Moscow now intends to create a unified military presence in Kyrgyzstan, incorporating the Kant airbase along with its Dastan underwater weapons testing site in Karakol on Isskyk Kol lake, its military communications center in Kara-Balta and a radio-seismic laboratory in Mayly-Suu (https://vesti.kg/index.php?option=com_k2&view=item&id=23706:rossiya-reshila-uvelichit-vdvoe-chislo-samoletov-na-aviabaze-v-kyirgyizstane&Itemid=83). The idea of creating a unified military command was first discussed in 2009 (https://vesti.kg/index.php?option=com_k2&view=item&id=23706:rossiya-reshila-uvelichit-vdvoe-chislo-samoletov-na-aviabaze-v-kyirgyizstane&Itemid=83&tmpl=component&print=1). Russia has now begun planning to remodel its airbase, overhauling the runways to be able to receive strategic bombers (https://polit.ru/news/2013/04/17/air/).

Russia portrays its presence in Kyrgyzstan as justified by both Moscow and Bishkek’s joint membership in the CTSO and Shanghai Cooperation Organization. CSTO members are worried about the potential for both increased drug trafficking and terrorism flowing out of Afghanistan following the withdrawal of ISAF forces in 2014, which has greatly increased the potential role of the Kant airbase. Accordingly, on September 20, Kyrgyzstan held anti-drug exercises code-named “Thunder 2013” and “Ala-Too-Anti-Terror 2013” (https://topwar.ru/35203-aviabaza-kant-potencial-rosta.html).

Simply put, Moscow outbid Washington. In September 2012, Putin visited Kyrgyzstan and met with Atambayev. Besides signing a lease extension on Russian military facilities in Kyrgyzstan, the two sides also signed accords canceling a $190 million Kyrgyz debt to Russia and restructuring another $300 million loan dating from 2009 (https://www.newsru.com/world/20sep2012/kyrgyzbase.html).

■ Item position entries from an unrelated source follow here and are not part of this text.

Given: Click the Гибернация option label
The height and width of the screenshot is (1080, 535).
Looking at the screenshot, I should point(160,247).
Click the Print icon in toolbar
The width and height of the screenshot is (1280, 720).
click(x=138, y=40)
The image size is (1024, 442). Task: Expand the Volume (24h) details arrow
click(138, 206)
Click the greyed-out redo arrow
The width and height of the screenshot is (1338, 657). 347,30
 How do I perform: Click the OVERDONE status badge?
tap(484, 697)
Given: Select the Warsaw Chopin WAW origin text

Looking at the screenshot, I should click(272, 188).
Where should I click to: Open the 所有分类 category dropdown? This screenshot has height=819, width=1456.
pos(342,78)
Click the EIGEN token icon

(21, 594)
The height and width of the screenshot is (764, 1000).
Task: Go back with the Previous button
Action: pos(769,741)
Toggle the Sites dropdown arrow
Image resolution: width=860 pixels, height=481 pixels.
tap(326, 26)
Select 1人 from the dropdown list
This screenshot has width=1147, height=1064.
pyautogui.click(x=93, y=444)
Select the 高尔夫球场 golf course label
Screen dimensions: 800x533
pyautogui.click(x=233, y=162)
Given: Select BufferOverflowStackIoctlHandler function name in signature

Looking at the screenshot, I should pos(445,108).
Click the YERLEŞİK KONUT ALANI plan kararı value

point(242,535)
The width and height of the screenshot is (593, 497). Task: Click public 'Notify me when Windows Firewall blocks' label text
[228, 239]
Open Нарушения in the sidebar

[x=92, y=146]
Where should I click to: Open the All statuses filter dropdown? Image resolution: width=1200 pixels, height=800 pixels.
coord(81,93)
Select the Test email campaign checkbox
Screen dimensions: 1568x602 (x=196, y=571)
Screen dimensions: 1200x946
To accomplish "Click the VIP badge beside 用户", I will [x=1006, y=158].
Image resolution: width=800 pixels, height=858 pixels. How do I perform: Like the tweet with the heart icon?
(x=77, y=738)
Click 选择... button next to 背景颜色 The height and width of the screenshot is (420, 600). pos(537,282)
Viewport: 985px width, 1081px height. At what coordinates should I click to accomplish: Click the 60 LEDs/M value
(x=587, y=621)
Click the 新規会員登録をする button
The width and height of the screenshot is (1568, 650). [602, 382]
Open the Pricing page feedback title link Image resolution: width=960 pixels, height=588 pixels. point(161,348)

But Russia’s larger strategic goals for retaining its presence at the Kant base may extend beyond drug control and countering extremism. Writing seven years ago in the journal Nezavisimaiia Gazeta, author Igor Plugatarev entitled his article, “The ‘Kant’ airbase and control of the whole of Central Asia” (https://nvo.ng.ru/forces/2005-09-30/1_kant.html). It would seem that Kyrgyzstan’s government has decided that securing Russia’s assistance in quelling internal instability is more important than assisting international efforts in Afghanistan. Only time will tell whether the choice was a wise one.